Reading passage:
-- Start --

The RCSA PEARL Consultant Forum (March 20 and 21) is
currently running in Melbourne and has a paid attendance of 47 people!
Yes, you read that right, 47 people.  
 

Claudia, Christina and the fabulous team in the RCSA
Events division have constructed a program worthy of an International
conference.  
 

Ngahihi o t era Bidois  , one of the star speakers at last year’s
RCSA International Conference in Fiji is featured along with Dr Adam
Fraser   (another very popular regular RCSA presenter) and our
industry’s own Greg Savage  .  
 

There are plenty of other excellent sessions run across the one and a
half days yet not even fifty people bothered to register.  
 

It simply staggers me that our industry could be so
cavalier about the development of their own staff and so uninterested in
attending such a high calibre event.

-- End --

Set problem: Copy out the post about the RCSA PEARL Consultant Forum word for word, from start to finish.

Supplied records:

-- Start --

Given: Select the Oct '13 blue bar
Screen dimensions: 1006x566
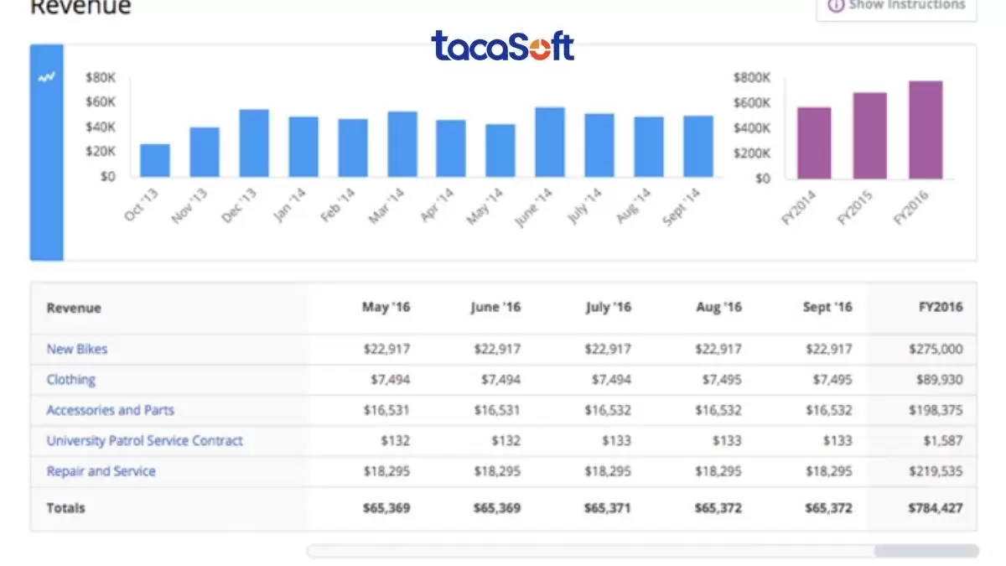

-- End --
-- Start --

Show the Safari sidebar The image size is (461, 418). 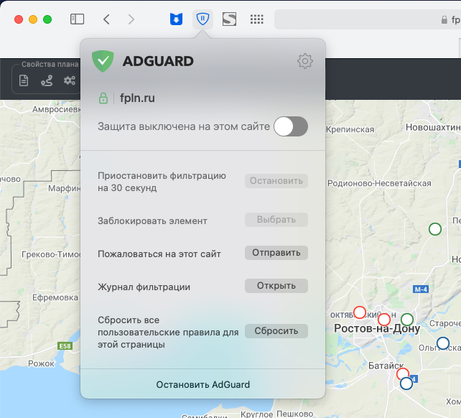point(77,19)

-- End --

Written solution:
The RCSA PEARL Consultant Forum (March 20 and 21) is
currently running in Melbourne and has a paid attendance of 47 people!
Yes, you read that right, 47 people.  
 

Claudia, Christina and the fabulous team in the RCSA
Events division have constructed a program worthy of an International
conference.  
 

Ngahihi o t era Bidois  , one of the star speakers at last year’s
RCSA International Conference in Fiji is featured along with Dr Adam
Fraser   (another very popular regular RCSA presenter) and our
industry’s own Greg Savage  .  
 

There are plenty of other excellent sessions run across the one and a
half days yet not even fifty people bothered to register.  
 

It simply staggers me that our industry could be so
cavalier about the development of their own staff and so uninterested in
attending such a high calibre event.